WHAT YOU SHOULD DO: Could you reproduce every one of the rows below, word for word and without any changes?

RECORDS SHOWN:
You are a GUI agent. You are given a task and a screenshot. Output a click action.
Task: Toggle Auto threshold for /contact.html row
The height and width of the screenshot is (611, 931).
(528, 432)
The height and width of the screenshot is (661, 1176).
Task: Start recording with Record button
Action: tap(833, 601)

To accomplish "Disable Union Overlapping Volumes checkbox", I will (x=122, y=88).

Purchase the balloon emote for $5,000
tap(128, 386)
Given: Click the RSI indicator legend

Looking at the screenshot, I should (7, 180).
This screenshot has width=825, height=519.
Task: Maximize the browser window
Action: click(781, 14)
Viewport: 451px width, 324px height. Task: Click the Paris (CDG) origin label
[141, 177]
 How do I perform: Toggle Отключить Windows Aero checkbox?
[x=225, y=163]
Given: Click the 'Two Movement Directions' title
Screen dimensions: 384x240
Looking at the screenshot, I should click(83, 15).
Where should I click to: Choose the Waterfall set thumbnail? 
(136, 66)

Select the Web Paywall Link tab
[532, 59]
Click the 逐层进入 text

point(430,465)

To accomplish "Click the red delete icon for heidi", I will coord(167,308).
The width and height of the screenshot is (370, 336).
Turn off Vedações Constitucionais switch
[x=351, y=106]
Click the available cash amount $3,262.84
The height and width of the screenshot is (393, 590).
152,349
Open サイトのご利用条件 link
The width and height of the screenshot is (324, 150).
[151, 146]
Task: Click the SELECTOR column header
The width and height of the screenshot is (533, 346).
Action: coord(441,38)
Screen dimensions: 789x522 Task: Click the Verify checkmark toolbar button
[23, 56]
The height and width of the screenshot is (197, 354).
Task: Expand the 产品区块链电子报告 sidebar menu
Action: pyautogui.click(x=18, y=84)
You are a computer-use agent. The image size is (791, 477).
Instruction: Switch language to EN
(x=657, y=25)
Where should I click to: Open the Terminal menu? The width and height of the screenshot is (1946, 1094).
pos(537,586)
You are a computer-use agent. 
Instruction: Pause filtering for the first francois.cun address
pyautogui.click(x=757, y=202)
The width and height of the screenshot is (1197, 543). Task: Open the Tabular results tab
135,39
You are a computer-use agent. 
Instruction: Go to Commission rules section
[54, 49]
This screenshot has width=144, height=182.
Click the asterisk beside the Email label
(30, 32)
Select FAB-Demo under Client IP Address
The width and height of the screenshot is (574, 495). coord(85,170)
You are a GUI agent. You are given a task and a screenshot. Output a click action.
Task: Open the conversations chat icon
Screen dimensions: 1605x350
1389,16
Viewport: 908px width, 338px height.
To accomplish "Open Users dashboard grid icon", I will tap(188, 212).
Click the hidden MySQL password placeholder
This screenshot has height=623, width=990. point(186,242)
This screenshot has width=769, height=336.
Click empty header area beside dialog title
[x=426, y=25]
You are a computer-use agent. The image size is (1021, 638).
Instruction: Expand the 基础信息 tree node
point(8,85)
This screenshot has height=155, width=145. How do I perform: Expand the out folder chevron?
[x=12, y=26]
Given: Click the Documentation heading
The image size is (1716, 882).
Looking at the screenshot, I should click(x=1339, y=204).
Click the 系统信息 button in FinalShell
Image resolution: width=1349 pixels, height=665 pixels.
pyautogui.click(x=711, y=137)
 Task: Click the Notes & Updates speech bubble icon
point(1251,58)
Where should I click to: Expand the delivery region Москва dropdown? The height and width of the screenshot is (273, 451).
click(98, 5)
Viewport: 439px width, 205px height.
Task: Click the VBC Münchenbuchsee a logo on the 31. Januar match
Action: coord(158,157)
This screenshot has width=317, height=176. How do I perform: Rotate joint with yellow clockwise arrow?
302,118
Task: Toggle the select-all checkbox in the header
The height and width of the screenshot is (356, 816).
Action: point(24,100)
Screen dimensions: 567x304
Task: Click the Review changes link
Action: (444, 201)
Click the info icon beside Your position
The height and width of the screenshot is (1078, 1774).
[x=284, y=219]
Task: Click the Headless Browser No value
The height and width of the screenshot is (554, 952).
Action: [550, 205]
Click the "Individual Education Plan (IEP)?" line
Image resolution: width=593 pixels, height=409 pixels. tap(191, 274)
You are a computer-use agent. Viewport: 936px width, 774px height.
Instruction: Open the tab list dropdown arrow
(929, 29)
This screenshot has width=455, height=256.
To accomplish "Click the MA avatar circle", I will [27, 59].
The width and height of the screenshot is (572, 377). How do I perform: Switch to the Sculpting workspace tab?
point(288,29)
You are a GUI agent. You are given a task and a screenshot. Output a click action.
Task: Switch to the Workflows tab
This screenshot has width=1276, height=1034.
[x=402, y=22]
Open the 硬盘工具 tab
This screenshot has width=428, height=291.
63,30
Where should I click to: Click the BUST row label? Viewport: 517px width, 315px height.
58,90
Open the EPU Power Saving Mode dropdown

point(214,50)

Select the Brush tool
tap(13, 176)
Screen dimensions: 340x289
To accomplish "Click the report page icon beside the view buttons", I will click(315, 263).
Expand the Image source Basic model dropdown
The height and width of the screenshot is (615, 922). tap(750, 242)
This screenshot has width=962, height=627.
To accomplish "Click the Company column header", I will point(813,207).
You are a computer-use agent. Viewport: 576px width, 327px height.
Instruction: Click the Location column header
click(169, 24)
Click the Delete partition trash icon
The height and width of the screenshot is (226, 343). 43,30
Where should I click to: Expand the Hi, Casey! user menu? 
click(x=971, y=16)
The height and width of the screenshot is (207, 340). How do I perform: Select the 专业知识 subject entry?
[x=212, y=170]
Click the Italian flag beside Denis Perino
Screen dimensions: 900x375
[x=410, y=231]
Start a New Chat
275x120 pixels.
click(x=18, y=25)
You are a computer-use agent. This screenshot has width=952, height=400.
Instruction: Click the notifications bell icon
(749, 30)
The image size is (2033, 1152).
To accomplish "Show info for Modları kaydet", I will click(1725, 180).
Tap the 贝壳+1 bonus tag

RESULT:
You are a GUI agent. You are given a task and a screenshot. Output a click action.
Task: Toggle Auto threshold for /contact.html row
The height and width of the screenshot is (611, 931).
(528, 432)
The height and width of the screenshot is (661, 1176).
Task: Start recording with Record button
Action: tap(833, 601)

To accomplish "Disable Union Overlapping Volumes checkbox", I will (x=122, y=88).

Purchase the balloon emote for $5,000
tap(128, 386)
Given: Click the RSI indicator legend

Looking at the screenshot, I should (7, 180).
This screenshot has width=825, height=519.
Task: Maximize the browser window
Action: click(781, 14)
Viewport: 451px width, 324px height. Task: Click the Paris (CDG) origin label
[141, 177]
 How do I perform: Toggle Отключить Windows Aero checkbox?
[x=225, y=163]
Given: Click the 'Two Movement Directions' title
Screen dimensions: 384x240
Looking at the screenshot, I should click(83, 15).
Where should I click to: Choose the Waterfall set thumbnail? 
(136, 66)

Select the Web Paywall Link tab
[532, 59]
Click the 逐层进入 text

point(430,465)

To accomplish "Click the red delete icon for heidi", I will coord(167,308).
The width and height of the screenshot is (370, 336).
Turn off Vedações Constitucionais switch
[x=351, y=106]
Click the available cash amount $3,262.84
The height and width of the screenshot is (393, 590).
152,349
Open サイトのご利用条件 link
The width and height of the screenshot is (324, 150).
[151, 146]
Task: Click the SELECTOR column header
The width and height of the screenshot is (533, 346).
Action: coord(441,38)
Screen dimensions: 789x522 Task: Click the Verify checkmark toolbar button
[23, 56]
The height and width of the screenshot is (197, 354).
Task: Expand the 产品区块链电子报告 sidebar menu
Action: pyautogui.click(x=18, y=84)
You are a computer-use agent. The image size is (791, 477).
Instruction: Switch language to EN
(x=657, y=25)
Where should I click to: Open the Terminal menu? The width and height of the screenshot is (1946, 1094).
pos(537,586)
You are a computer-use agent. 
Instruction: Pause filtering for the first francois.cun address
pyautogui.click(x=757, y=202)
The width and height of the screenshot is (1197, 543). Task: Open the Tabular results tab
135,39
You are a computer-use agent. 
Instruction: Go to Commission rules section
[54, 49]
This screenshot has width=144, height=182.
Click the asterisk beside the Email label
(30, 32)
Select FAB-Demo under Client IP Address
The width and height of the screenshot is (574, 495). coord(85,170)
You are a GUI agent. You are given a task and a screenshot. Output a click action.
Task: Open the conversations chat icon
Screen dimensions: 1605x350
1389,16
Viewport: 908px width, 338px height.
To accomplish "Open Users dashboard grid icon", I will tap(188, 212).
Click the hidden MySQL password placeholder
This screenshot has height=623, width=990. point(186,242)
This screenshot has width=769, height=336.
Click empty header area beside dialog title
[x=426, y=25]
You are a computer-use agent. The image size is (1021, 638).
Instruction: Expand the 基础信息 tree node
point(8,85)
This screenshot has height=155, width=145. How do I perform: Expand the out folder chevron?
[x=12, y=26]
Given: Click the Documentation heading
The image size is (1716, 882).
Looking at the screenshot, I should click(x=1339, y=204).
Click the 系统信息 button in FinalShell
Image resolution: width=1349 pixels, height=665 pixels.
pyautogui.click(x=711, y=137)
 Task: Click the Notes & Updates speech bubble icon
point(1251,58)
Where should I click to: Expand the delivery region Москва dropdown? The height and width of the screenshot is (273, 451).
click(98, 5)
Viewport: 439px width, 205px height.
Task: Click the VBC Münchenbuchsee a logo on the 31. Januar match
Action: coord(158,157)
This screenshot has width=317, height=176. How do I perform: Rotate joint with yellow clockwise arrow?
302,118
Task: Toggle the select-all checkbox in the header
The height and width of the screenshot is (356, 816).
Action: point(24,100)
Screen dimensions: 567x304
Task: Click the Review changes link
Action: (444, 201)
Click the info icon beside Your position
The height and width of the screenshot is (1078, 1774).
[x=284, y=219]
Task: Click the Headless Browser No value
The height and width of the screenshot is (554, 952).
Action: [550, 205]
Click the "Individual Education Plan (IEP)?" line
Image resolution: width=593 pixels, height=409 pixels. tap(191, 274)
You are a computer-use agent. Viewport: 936px width, 774px height.
Instruction: Open the tab list dropdown arrow
(929, 29)
This screenshot has width=455, height=256.
To accomplish "Click the MA avatar circle", I will [27, 59].
The width and height of the screenshot is (572, 377). How do I perform: Switch to the Sculpting workspace tab?
point(288,29)
You are a GUI agent. You are given a task and a screenshot. Output a click action.
Task: Switch to the Workflows tab
This screenshot has width=1276, height=1034.
[x=402, y=22]
Open the 硬盘工具 tab
This screenshot has width=428, height=291.
63,30
Where should I click to: Click the BUST row label? Viewport: 517px width, 315px height.
58,90
Open the EPU Power Saving Mode dropdown

point(214,50)

Select the Brush tool
tap(13, 176)
Screen dimensions: 340x289
To accomplish "Click the report page icon beside the view buttons", I will click(315, 263).
Expand the Image source Basic model dropdown
The height and width of the screenshot is (615, 922). tap(750, 242)
This screenshot has width=962, height=627.
To accomplish "Click the Company column header", I will point(813,207).
You are a computer-use agent. Viewport: 576px width, 327px height.
Instruction: Click the Location column header
click(169, 24)
Click the Delete partition trash icon
The height and width of the screenshot is (226, 343). 43,30
Where should I click to: Expand the Hi, Casey! user menu? 
click(x=971, y=16)
The height and width of the screenshot is (207, 340). How do I perform: Select the 专业知识 subject entry?
[x=212, y=170]
Click the Italian flag beside Denis Perino
Screen dimensions: 900x375
[x=410, y=231]
Start a New Chat
275x120 pixels.
click(x=18, y=25)
You are a computer-use agent. This screenshot has width=952, height=400.
Instruction: Click the notifications bell icon
(749, 30)
The image size is (2033, 1152).
To accomplish "Show info for Modları kaydet", I will click(1725, 180).
Tap the 贝壳+1 bonus tag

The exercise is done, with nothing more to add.